Problem description
Arrange the data below as a numbered list, starting with the line that contains "The image size is (1024, 571)." and going on through the line that contains "click(61, 242)". Leave out blank lines.

----------

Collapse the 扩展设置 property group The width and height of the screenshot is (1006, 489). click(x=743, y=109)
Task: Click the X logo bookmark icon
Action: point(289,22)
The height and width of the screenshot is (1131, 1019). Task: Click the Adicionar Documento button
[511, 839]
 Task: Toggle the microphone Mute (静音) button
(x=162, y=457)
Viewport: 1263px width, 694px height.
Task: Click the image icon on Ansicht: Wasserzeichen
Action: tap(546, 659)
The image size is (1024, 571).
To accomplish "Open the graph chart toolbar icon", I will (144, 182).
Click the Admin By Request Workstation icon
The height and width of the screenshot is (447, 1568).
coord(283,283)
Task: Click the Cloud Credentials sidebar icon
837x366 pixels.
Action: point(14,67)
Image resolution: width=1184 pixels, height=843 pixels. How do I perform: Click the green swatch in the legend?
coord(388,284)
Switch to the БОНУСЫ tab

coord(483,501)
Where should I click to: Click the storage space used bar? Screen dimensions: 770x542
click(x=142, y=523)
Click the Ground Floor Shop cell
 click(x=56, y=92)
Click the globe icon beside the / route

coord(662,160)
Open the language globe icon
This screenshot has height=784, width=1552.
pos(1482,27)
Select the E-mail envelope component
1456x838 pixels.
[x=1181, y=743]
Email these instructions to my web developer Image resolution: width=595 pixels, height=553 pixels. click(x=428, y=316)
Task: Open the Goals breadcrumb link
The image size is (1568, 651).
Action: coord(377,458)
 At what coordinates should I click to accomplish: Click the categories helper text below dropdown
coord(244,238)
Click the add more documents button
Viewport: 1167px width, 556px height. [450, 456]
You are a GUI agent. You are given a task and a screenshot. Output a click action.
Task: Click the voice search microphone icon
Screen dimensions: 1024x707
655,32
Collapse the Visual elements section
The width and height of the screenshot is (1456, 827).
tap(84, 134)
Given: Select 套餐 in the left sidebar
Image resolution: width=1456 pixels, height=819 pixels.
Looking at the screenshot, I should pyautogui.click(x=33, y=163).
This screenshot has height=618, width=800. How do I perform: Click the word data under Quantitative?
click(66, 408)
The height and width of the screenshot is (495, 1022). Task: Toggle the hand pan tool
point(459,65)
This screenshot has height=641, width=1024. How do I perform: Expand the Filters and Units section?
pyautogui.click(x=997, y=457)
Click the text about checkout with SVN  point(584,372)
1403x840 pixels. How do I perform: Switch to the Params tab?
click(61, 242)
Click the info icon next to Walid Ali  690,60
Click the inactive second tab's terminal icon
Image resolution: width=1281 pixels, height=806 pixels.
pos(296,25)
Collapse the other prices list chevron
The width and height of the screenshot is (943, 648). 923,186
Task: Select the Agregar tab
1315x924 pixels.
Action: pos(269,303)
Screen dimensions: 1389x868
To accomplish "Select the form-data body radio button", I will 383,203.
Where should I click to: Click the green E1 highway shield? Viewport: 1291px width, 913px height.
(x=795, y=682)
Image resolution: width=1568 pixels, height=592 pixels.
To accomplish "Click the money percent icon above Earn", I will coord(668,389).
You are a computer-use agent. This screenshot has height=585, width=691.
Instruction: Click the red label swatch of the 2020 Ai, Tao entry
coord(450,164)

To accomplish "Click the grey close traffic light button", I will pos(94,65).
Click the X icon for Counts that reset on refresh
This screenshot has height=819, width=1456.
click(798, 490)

----------

Result
1. The image size is (1024, 571).
2. To accomplish "Open the graph chart toolbar icon", I will (144, 182).
3. Click the Admin By Request Workstation icon
4. The height and width of the screenshot is (447, 1568).
5. coord(283,283)
6. Task: Click the Cloud Credentials sidebar icon
7. 837x366 pixels.
8. Action: point(14,67)
9. Image resolution: width=1184 pixels, height=843 pixels. How do I perform: Click the green swatch in the legend?
10. coord(388,284)
11. Switch to the БОНУСЫ tab
12. coord(483,501)
13. Where should I click to: Click the storage space used bar? Screen dimensions: 770x542
14. click(x=142, y=523)
15. Click the Ground Floor Shop cell
16.  click(x=56, y=92)
17. Click the globe icon beside the / route
18. coord(662,160)
19. Open the language globe icon
20. This screenshot has height=784, width=1552.
21. pos(1482,27)
22. Select the E-mail envelope component
23. 1456x838 pixels.
24. [x=1181, y=743]
25. Email these instructions to my web developer Image resolution: width=595 pixels, height=553 pixels. click(x=428, y=316)
26. Task: Open the Goals breadcrumb link
27. The image size is (1568, 651).
28. Action: coord(377,458)
29.  At what coordinates should I click to accomplish: Click the categories helper text below dropdown
30. coord(244,238)
31. Click the add more documents button
32. Viewport: 1167px width, 556px height. [450, 456]
33. You are a GUI agent. You are given a task and a screenshot. Output a click action.
34. Task: Click the voice search microphone icon
35. Screen dimensions: 1024x707
36. 655,32
37. Collapse the Visual elements section
38. The width and height of the screenshot is (1456, 827).
39. tap(84, 134)
40. Given: Select 套餐 in the left sidebar
41. Image resolution: width=1456 pixels, height=819 pixels.
42. Looking at the screenshot, I should pyautogui.click(x=33, y=163).
43. This screenshot has height=618, width=800. How do I perform: Click the word data under Quantitative?
44. click(66, 408)
45. The height and width of the screenshot is (495, 1022). Task: Toggle the hand pan tool
46. point(459,65)
47. This screenshot has height=641, width=1024. How do I perform: Expand the Filters and Units section?
48. pyautogui.click(x=997, y=457)
49. Click the text about checkout with SVN  point(584,372)
50. 1403x840 pixels. How do I perform: Switch to the Params tab?
51. click(61, 242)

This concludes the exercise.